*The request:* Retype every line of the stored entries below without changing anything.

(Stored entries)

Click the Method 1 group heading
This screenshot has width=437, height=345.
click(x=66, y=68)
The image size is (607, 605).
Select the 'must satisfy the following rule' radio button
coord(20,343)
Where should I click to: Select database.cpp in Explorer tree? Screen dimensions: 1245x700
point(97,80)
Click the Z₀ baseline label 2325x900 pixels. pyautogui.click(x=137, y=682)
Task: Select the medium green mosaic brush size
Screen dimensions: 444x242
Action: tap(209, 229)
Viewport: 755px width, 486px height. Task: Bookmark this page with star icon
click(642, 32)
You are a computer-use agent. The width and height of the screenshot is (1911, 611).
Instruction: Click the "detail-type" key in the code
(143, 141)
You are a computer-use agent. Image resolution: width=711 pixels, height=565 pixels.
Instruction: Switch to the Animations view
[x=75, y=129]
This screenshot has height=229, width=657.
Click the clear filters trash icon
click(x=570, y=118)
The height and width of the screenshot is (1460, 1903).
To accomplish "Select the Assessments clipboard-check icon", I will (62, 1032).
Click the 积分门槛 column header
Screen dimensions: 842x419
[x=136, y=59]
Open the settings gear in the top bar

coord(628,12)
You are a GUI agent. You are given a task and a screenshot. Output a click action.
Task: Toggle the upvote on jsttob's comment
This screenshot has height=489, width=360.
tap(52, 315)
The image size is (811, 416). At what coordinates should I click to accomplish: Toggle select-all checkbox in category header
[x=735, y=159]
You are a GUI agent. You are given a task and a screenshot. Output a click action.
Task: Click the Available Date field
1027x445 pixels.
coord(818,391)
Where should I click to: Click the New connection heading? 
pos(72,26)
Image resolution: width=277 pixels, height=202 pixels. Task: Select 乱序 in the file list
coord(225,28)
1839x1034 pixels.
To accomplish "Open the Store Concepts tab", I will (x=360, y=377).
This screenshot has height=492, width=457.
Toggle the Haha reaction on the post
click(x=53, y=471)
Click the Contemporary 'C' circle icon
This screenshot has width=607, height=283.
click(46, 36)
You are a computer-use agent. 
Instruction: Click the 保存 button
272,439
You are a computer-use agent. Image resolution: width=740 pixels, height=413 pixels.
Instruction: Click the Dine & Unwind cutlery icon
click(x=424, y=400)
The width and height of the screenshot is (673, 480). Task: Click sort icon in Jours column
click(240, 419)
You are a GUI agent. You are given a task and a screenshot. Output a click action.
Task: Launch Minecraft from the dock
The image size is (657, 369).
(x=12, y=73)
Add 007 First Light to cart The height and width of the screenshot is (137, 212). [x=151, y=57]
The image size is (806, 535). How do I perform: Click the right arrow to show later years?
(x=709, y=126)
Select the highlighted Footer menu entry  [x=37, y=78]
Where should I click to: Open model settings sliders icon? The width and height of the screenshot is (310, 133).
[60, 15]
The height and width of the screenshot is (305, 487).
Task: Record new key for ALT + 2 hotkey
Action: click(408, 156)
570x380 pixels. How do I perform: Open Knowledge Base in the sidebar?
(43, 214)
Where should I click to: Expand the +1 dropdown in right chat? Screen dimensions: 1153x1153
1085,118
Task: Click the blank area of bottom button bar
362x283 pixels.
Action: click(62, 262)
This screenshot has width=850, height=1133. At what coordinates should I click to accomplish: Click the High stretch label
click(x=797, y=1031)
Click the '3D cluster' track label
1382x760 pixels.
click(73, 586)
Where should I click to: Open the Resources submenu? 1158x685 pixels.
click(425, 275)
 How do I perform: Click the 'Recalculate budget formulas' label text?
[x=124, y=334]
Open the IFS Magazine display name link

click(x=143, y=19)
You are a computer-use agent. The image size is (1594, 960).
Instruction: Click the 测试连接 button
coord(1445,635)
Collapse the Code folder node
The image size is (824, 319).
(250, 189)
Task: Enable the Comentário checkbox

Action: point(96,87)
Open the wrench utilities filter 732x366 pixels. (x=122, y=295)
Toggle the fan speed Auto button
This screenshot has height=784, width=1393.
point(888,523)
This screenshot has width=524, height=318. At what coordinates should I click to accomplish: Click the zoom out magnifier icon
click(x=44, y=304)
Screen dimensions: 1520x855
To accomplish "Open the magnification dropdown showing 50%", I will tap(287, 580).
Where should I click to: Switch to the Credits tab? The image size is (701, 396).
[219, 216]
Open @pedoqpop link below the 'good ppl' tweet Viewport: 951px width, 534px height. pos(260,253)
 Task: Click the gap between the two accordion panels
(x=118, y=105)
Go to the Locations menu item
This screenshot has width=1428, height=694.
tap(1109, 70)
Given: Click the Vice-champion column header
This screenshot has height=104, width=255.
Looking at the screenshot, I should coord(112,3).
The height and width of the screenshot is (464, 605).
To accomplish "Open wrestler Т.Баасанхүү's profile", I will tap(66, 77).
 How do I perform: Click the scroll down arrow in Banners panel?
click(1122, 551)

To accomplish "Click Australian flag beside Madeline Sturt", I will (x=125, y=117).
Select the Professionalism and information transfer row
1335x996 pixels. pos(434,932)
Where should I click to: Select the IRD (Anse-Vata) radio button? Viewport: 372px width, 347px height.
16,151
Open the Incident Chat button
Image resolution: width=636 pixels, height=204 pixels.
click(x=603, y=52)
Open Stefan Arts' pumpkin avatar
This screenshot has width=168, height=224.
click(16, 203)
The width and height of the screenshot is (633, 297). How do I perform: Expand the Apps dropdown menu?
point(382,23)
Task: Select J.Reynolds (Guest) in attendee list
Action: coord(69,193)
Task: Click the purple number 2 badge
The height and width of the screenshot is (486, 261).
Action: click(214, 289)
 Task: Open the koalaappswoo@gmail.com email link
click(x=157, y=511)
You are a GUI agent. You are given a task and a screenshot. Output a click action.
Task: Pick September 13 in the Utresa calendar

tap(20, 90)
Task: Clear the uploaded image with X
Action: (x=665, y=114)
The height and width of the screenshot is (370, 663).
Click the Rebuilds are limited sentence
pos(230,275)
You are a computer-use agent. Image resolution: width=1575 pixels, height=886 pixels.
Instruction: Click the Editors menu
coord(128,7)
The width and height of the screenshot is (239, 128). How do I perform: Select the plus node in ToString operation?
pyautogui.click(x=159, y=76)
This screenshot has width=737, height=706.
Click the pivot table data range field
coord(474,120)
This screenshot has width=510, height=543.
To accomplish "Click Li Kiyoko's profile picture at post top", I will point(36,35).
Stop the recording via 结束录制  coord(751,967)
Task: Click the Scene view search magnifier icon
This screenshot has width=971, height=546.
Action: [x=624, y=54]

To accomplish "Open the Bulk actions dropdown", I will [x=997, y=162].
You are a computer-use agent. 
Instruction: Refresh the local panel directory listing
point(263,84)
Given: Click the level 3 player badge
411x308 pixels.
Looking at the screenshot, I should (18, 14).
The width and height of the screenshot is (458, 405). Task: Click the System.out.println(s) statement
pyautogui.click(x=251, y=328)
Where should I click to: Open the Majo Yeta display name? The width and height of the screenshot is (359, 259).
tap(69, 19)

*Answer to the exercise:*
Click the Method 1 group heading
This screenshot has width=437, height=345.
click(x=66, y=68)
The image size is (607, 605).
Select the 'must satisfy the following rule' radio button
coord(20,343)
Where should I click to: Select database.cpp in Explorer tree? Screen dimensions: 1245x700
point(97,80)
Click the Z₀ baseline label 2325x900 pixels. pyautogui.click(x=137, y=682)
Task: Select the medium green mosaic brush size
Screen dimensions: 444x242
Action: tap(209, 229)
Viewport: 755px width, 486px height. Task: Bookmark this page with star icon
click(642, 32)
You are a computer-use agent. The width and height of the screenshot is (1911, 611).
Instruction: Click the "detail-type" key in the code
(143, 141)
You are a computer-use agent. Image resolution: width=711 pixels, height=565 pixels.
Instruction: Switch to the Animations view
[x=75, y=129]
This screenshot has height=229, width=657.
Click the clear filters trash icon
click(x=570, y=118)
The height and width of the screenshot is (1460, 1903).
To accomplish "Select the Assessments clipboard-check icon", I will (62, 1032).
Click the 积分门槛 column header
Screen dimensions: 842x419
[x=136, y=59]
Open the settings gear in the top bar

coord(628,12)
You are a GUI agent. You are given a task and a screenshot. Output a click action.
Task: Toggle the upvote on jsttob's comment
This screenshot has height=489, width=360.
tap(52, 315)
The image size is (811, 416). At what coordinates should I click to accomplish: Toggle select-all checkbox in category header
[x=735, y=159]
You are a GUI agent. You are given a task and a screenshot. Output a click action.
Task: Click the Available Date field
1027x445 pixels.
coord(818,391)
Where should I click to: Click the New connection heading? 
pos(72,26)
Image resolution: width=277 pixels, height=202 pixels. Task: Select 乱序 in the file list
coord(225,28)
1839x1034 pixels.
To accomplish "Open the Store Concepts tab", I will (x=360, y=377).
This screenshot has height=492, width=457.
Toggle the Haha reaction on the post
click(x=53, y=471)
Click the Contemporary 'C' circle icon
This screenshot has width=607, height=283.
click(46, 36)
You are a computer-use agent. 
Instruction: Click the 保存 button
272,439
You are a computer-use agent. Image resolution: width=740 pixels, height=413 pixels.
Instruction: Click the Dine & Unwind cutlery icon
click(x=424, y=400)
The width and height of the screenshot is (673, 480). Task: Click sort icon in Jours column
click(240, 419)
You are a GUI agent. You are given a task and a screenshot. Output a click action.
Task: Launch Minecraft from the dock
The image size is (657, 369).
(x=12, y=73)
Add 007 First Light to cart The height and width of the screenshot is (137, 212). [x=151, y=57]
The image size is (806, 535). How do I perform: Click the right arrow to show later years?
(x=709, y=126)
Select the highlighted Footer menu entry  [x=37, y=78]
Where should I click to: Open model settings sliders icon? The width and height of the screenshot is (310, 133).
[60, 15]
The height and width of the screenshot is (305, 487).
Task: Record new key for ALT + 2 hotkey
Action: click(408, 156)
570x380 pixels. How do I perform: Open Knowledge Base in the sidebar?
(43, 214)
Where should I click to: Expand the +1 dropdown in right chat? Screen dimensions: 1153x1153
1085,118
Task: Click the blank area of bottom button bar
362x283 pixels.
Action: click(62, 262)
This screenshot has width=850, height=1133. At what coordinates should I click to accomplish: Click the High stretch label
click(x=797, y=1031)
Click the '3D cluster' track label
1382x760 pixels.
click(73, 586)
Where should I click to: Open the Resources submenu? 1158x685 pixels.
click(425, 275)
 How do I perform: Click the 'Recalculate budget formulas' label text?
[x=124, y=334]
Open the IFS Magazine display name link

click(x=143, y=19)
You are a computer-use agent. The image size is (1594, 960).
Instruction: Click the 测试连接 button
coord(1445,635)
Collapse the Code folder node
The image size is (824, 319).
(250, 189)
Task: Enable the Comentário checkbox

Action: point(96,87)
Open the wrench utilities filter 732x366 pixels. (x=122, y=295)
Toggle the fan speed Auto button
This screenshot has height=784, width=1393.
point(888,523)
This screenshot has width=524, height=318. At what coordinates should I click to accomplish: Click the zoom out magnifier icon
click(x=44, y=304)
Screen dimensions: 1520x855
To accomplish "Open the magnification dropdown showing 50%", I will tap(287, 580).
Where should I click to: Switch to the Credits tab? The image size is (701, 396).
[219, 216]
Open @pedoqpop link below the 'good ppl' tweet Viewport: 951px width, 534px height. pos(260,253)
 Task: Click the gap between the two accordion panels
(x=118, y=105)
Go to the Locations menu item
This screenshot has width=1428, height=694.
tap(1109, 70)
Given: Click the Vice-champion column header
This screenshot has height=104, width=255.
Looking at the screenshot, I should coord(112,3).
The height and width of the screenshot is (464, 605).
To accomplish "Open wrestler Т.Баасанхүү's profile", I will tap(66, 77).
 How do I perform: Click the scroll down arrow in Banners panel?
click(1122, 551)

To accomplish "Click Australian flag beside Madeline Sturt", I will (x=125, y=117).
Select the Professionalism and information transfer row
1335x996 pixels. pos(434,932)
Where should I click to: Select the IRD (Anse-Vata) radio button? Viewport: 372px width, 347px height.
16,151
Open the Incident Chat button
Image resolution: width=636 pixels, height=204 pixels.
click(x=603, y=52)
Open Stefan Arts' pumpkin avatar
This screenshot has width=168, height=224.
click(16, 203)
The width and height of the screenshot is (633, 297). How do I perform: Expand the Apps dropdown menu?
point(382,23)
Task: Select J.Reynolds (Guest) in attendee list
Action: coord(69,193)
Task: Click the purple number 2 badge
The height and width of the screenshot is (486, 261).
Action: click(214, 289)
 Task: Open the koalaappswoo@gmail.com email link
click(x=157, y=511)
You are a GUI agent. You are given a task and a screenshot. Output a click action.
Task: Pick September 13 in the Utresa calendar

tap(20, 90)
Task: Clear the uploaded image with X
Action: (x=665, y=114)
The height and width of the screenshot is (370, 663).
Click the Rebuilds are limited sentence
pos(230,275)
You are a computer-use agent. Image resolution: width=1575 pixels, height=886 pixels.
Instruction: Click the Editors menu
coord(128,7)
The width and height of the screenshot is (239, 128). How do I perform: Select the plus node in ToString operation?
pyautogui.click(x=159, y=76)
This screenshot has width=737, height=706.
Click the pivot table data range field
coord(474,120)
This screenshot has width=510, height=543.
To accomplish "Click Li Kiyoko's profile picture at post top", I will point(36,35).
Stop the recording via 结束录制  coord(751,967)
Task: Click the Scene view search magnifier icon
This screenshot has width=971, height=546.
Action: [x=624, y=54]

To accomplish "Open the Bulk actions dropdown", I will [x=997, y=162].
You are a computer-use agent. 
Instruction: Refresh the local panel directory listing
point(263,84)
Given: Click the level 3 player badge
411x308 pixels.
Looking at the screenshot, I should (18, 14).
The width and height of the screenshot is (458, 405). Task: Click the System.out.println(s) statement
pyautogui.click(x=251, y=328)
Where should I click to: Open the Majo Yeta display name? The width and height of the screenshot is (359, 259).
tap(69, 19)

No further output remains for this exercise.